Source: Xinhua/Shanghai Daily | 2013-1-20 | NEWSPAPER EDITION
BEIJING is looking to restrict the number of vehicles on its roads on days when air quality is bad, under a new regulation released for comment yesterday.
This proposal to tackle pollution came as air quality in Beijing Municipality reached dangerous levels again, after a few days of blue skies.
Smog began to cover the city on Friday night, with PM2.5 readings of 300 and 400 micrograms per cubic meter of air, or Level VI, a dangerous level, said Beijing Municipal Environmental Monitoring Center statistics.
PM2.5 refers to fine particulate matter that are 2.5 microns or less in diameter. These tiny particles are considered among the most harmful as they can travel deep into the respiratory tract, reaching the lungs. Exposure is linked to respiratory and other problems.

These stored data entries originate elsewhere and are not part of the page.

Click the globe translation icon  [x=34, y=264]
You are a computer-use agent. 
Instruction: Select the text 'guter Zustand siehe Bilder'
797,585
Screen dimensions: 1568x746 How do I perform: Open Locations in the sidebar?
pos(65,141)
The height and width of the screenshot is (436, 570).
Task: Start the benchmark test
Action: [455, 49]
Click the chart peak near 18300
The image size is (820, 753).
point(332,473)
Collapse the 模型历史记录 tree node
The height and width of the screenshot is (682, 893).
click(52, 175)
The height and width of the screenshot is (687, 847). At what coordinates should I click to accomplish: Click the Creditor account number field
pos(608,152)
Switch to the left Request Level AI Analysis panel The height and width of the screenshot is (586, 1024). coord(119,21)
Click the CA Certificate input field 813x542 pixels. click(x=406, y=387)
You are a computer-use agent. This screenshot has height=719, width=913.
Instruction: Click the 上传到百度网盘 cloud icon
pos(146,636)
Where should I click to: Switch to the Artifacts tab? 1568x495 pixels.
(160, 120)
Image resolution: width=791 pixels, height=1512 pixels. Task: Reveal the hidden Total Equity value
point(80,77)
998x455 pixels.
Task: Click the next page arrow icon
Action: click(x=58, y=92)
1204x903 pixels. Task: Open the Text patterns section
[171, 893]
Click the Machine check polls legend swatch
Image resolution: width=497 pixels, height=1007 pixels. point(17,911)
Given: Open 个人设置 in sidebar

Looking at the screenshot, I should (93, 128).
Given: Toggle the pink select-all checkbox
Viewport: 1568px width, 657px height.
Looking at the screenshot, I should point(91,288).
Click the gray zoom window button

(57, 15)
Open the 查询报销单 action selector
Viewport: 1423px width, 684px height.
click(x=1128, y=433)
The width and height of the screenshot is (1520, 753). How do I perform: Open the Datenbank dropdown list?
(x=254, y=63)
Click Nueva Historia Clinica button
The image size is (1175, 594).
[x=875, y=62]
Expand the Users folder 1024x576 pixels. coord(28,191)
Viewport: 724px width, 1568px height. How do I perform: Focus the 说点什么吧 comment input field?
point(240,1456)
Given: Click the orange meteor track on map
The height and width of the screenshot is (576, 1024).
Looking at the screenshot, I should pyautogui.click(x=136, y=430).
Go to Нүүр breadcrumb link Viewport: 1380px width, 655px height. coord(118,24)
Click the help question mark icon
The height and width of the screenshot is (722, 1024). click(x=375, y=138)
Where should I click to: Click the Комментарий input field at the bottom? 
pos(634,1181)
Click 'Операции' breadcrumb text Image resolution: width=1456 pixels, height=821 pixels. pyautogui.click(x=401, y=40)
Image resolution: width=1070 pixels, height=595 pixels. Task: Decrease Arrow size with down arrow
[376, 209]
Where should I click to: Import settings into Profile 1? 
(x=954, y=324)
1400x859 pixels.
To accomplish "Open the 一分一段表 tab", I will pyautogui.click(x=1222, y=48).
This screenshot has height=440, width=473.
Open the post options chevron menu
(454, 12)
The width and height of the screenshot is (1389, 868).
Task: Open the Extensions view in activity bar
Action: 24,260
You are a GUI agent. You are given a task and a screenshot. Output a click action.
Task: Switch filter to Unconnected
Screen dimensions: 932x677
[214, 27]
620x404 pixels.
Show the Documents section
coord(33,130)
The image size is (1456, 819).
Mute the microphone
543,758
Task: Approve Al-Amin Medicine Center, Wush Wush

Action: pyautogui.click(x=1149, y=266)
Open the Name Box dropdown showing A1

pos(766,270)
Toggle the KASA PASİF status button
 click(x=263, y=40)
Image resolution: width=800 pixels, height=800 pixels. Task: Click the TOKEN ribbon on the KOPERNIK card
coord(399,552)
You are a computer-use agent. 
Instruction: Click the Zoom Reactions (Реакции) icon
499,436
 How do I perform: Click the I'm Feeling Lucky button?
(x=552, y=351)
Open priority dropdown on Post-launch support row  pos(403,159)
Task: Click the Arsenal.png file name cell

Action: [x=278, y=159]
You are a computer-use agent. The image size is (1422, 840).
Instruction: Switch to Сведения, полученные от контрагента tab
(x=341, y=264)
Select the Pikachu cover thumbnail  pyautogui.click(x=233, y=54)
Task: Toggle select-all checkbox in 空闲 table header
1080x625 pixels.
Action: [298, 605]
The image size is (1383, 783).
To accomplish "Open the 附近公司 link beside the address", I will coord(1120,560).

Air quality is considered good when readings are 50 or below but hazardous at between 301 and 500. The Beijing weather forecast bureau issued yellow alerts for fog and haze yesterday.
Visibility in the city's southern region was less than 500 meters yesterday. Beijing environmental protection departments advised residents, especially the elderly and children, to stay indoors.
Under the Beijing Municipal Air Pollution Control Regulation draft released by the municipal government, a certain number of vehicles would have to stay off the road during heavy air pollution in order to protect the health of residents.
The draft stipulates emergency preparation, forecasts, alerts and a response system for heavy air pollution.
Under such circumstances, the municipal government will issue air pollution notices and take emergency measures, such as suspension of factory production and a reduction in the number of vehicles on roads, the draft says.
The regulation is jointly drafted by the municipal government and the city's people's congress.
Snow was forecast overnight for Beijing, which should improve air quality.
Beijingers had endured heavy smog for a week until Wednesday, when winds and a cold front dispersed it.
Air quality indices exceeding the "maximum" level of 500 were recorded in the capital and other cities in central and north China.
Air quality in Shanghai was rated at slightly polluted yesterday by the city meteorological station.
At 9am, the air quality index stood at 148, while the PM2.5 reading was 125.2mcg per cubic meter, said officials.
The highest readings were recorded in Yangpu District and the lowest in Putuo District, they added.